Imagine colocar seu antigo Game Boy para rodar aquele clássico de tênis, apertar Start e, mesmo depois de horas, perceber que o jogo nunca salva o progresso. Foi exatamente o que aconteceu com um usuário do Reddit que, desde 1998, jogava Top Rank Tennis sem suspeitar que seu cartucho “oficial” escondia um segredo de engenharia eletrônica – e um cruzamento improvável entre Nintendo e Sony.
O diagnóstico que ninguém esperava
Curioso para entender o motivo das gravações falharem, o colecionador decidiu abrir o cartucho. No lugar da placa-padrão com chips marcados apenas pelo código da Nintendo, lá estava um componente gravado com o logotipo da Sony.
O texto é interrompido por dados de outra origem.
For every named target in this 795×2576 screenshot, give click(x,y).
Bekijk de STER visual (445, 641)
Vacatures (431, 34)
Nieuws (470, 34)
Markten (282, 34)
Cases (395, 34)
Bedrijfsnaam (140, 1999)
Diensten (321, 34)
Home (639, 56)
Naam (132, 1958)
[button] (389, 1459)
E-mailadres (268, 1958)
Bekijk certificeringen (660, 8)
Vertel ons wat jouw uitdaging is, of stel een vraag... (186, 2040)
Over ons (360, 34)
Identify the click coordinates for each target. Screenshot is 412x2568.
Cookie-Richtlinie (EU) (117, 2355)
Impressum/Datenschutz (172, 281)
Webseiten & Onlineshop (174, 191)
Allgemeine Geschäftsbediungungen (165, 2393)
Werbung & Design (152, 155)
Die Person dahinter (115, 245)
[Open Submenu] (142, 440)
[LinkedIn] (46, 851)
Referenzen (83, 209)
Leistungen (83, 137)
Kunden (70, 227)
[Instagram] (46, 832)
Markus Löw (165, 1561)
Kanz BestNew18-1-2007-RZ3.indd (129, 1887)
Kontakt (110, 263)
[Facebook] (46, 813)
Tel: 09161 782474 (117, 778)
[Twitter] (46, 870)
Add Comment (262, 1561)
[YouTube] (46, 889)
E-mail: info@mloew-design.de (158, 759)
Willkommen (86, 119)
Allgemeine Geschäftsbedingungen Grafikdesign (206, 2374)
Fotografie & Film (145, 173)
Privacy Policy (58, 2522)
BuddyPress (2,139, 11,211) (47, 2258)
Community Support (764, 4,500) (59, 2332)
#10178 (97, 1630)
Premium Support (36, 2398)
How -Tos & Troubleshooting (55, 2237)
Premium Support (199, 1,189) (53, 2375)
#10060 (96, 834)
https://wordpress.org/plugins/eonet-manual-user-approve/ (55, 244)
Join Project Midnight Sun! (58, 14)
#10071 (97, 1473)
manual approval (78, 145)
Ao lado, um chip com janela translúcida – o famoso “olhinho holográfico” de quartzo – típico das EPROMs, memórias que podem ser apagadas com luz ultravioleta e reprogramadas inúmeras vezes.
Quando Nintendo e Sony ainda eram parceiras
Pode soar estranho ver o selo da Sony em pleno Game Boy, mas vale lembrar que, nos anos 90, as empresas colaboravam em diversos projetos de hardware. O exemplo mais notório é o SPC700, chip de áudio da Sony que deu vida sonora ao Super Nintendo. Essa parceria só foi parar nos tribunais em 1991, culminando no lançamento do primeiro PlayStation em 1994.
EPROM: a “flash memory” raiz dos anos 90
Diferente das memórias flash modernas usadas em flashcarts como EverDrive, a EPROM precisa de uma lâmpada UV específica para apagar seus dados. Depois de regravada, ela mantém o conteúdo por décadas – desde que a clássica bateria interna (geralmente uma CR2025 soldada à placa) esteja viva para guardar os saves.
No caso do Top Rank Tennis, a bateria infelizmente morreu, gerando o bug de salvamento que intrigou o jogador por tanto tempo. Basta substituir a célula, operação simples com ferro de solda, para que o cartucho volte a salvar como se tivesse saído da prateleira ontem.
Réplica, relíquia ou linha de produção paralela?
Mesmo vendido em loja confiável, o cartucho era, tecnicamente, um bootleg. Nos anos 90, fábricas terceirizadas reproduziam placas com componentes de várias marcas – às vezes reaproveitando silício excedente de outras linhas. Sem controles rígidos, cópias não autorizadas chegavam facilmente ao varejo. Por fora, caixa lacrada, manual colorido, selo dourado “Nintendo Seal of Quality”. Por dentro, um Frankenstein eletrônico perfeitamente funcional que enganou colecionadores por décadas.
Imagem: William R
O que essa descoberta ensina aos colecionadores de hoje
- Verifique a bateria: se o game não salva, o problema costuma ser a pilha interna, não o chip de memória.
- Olhe a placa: cartuchos originais da Nintendo usam códigos gravados em relevo e, na maioria das vezes, não trazem janelas de quartzo nas memórias.
- Considere flashcarts modernos: dispositivos como o EverDrive permitem jogar ROMs legalmente dumpadas de seus próprios cartuchos, substituindo dezenas de fitas e abrindo espaço na estante.
- Mercado retro em alta: raridades com componentes atípicos – como esta “Sony + Nintendo” – tendem a virar itens de coleção, valorizando-se ano após ano.
Impacto prático: jogar hoje sem perder o progresso
Depois da troca da bateria, o usuário finalmente consegue gravar campeonatos inteiros de Top Rank Tennis. Se você tem um cartucho antigo que insiste em voltar à primeira fase, talvez seja hora de abrir a carcaça (com chave tri-wing apropriada) e dar uma olhada na bateria – ou descobrir, quem sabe, outro tesouro tecnológico escondido.
No fim, o episódio mostra como a história dos videogames é feita de parcerias esquecidas, engenharia criativa e um quê de improviso que transforma um simples cartucho em peça de museu. E lembra que, às vezes, o maior plot twist cabe na palma da mão – ou melhor, na carcaça cinza de um Game Boy.